Le travail et la condition du paysan peuvent nourrir une méditation philosophique, et tourner nos regards vers la Création et vers le Ciel.

La Toussaint passée, la bise est venue. Les armoires sont pleines de courges, l’appentis de fagots. On entre dans la saison froide à tâtons. On s’emmitoufle. Voici l’Avent, temps d’attente et de recueillement. L’hiver ne fait que commencer.
Pourtant, déjà, le solstice de décembre annonce la belle saison et la prépare. Le dies natalis Solis invicti est devenu la Nativité du Christ. Profondeur du calendrier : c’est lorsqu’on entre dans les mois les plus sombres qu’on fête l’Incarnation de la Lumière du monde et que les jours rallongent. La solennité chrétienne a converti le culte païen, mais n’a pas oublié la sagesse paysanne. Dans le regard et sous la main du paganus, communiquent encore le soleil et le sol.
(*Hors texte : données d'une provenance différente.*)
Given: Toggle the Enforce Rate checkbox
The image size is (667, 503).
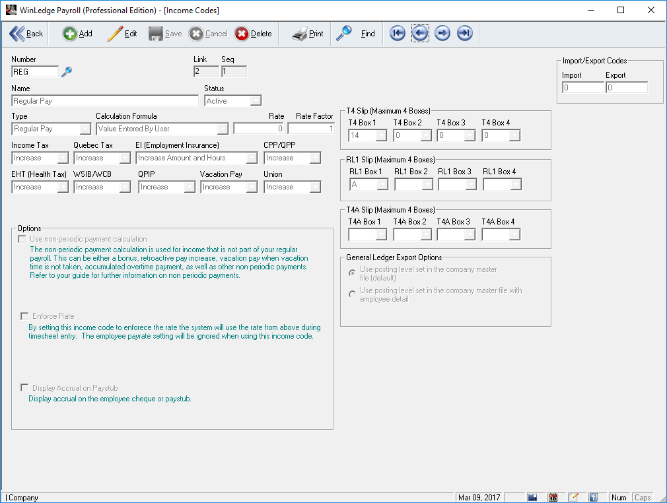Looking at the screenshot, I should [x=25, y=316].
Janvier venu, la nuit, encore massive, recule. De-ci de-là jaillissent, parfois trop tôt, quelques bourgeons, quelques germes, cultivés amoureusement ou venus Dieu sait comment. Quand l’hiver est doux (ce qui semble devenir, hélas, la norme), le renouveau est moins visible : les végétaux sont à peine entrés en dormance. Mais le miracle opère, malgré tout.
Bénédiction de l’alternance des saisons sous les climats tempérés, prodige chaque année recommencé, à la fois banal et spectaculaire. Je crois et j’espère en leur résurrection, mais ne m’habituerai jamais à voir surgir dès février, de la terre assoupie, et sans crier gare, la rhubarbe, la jonquille, la livèche. Le bois qui semblait mort, voici qu’il brille de sève et pousse au ciel ses gourmands. Les amandiers, les pêchers éclosent. Mai et ses saints de glace sont encore loin. Déjà la vigne débourre.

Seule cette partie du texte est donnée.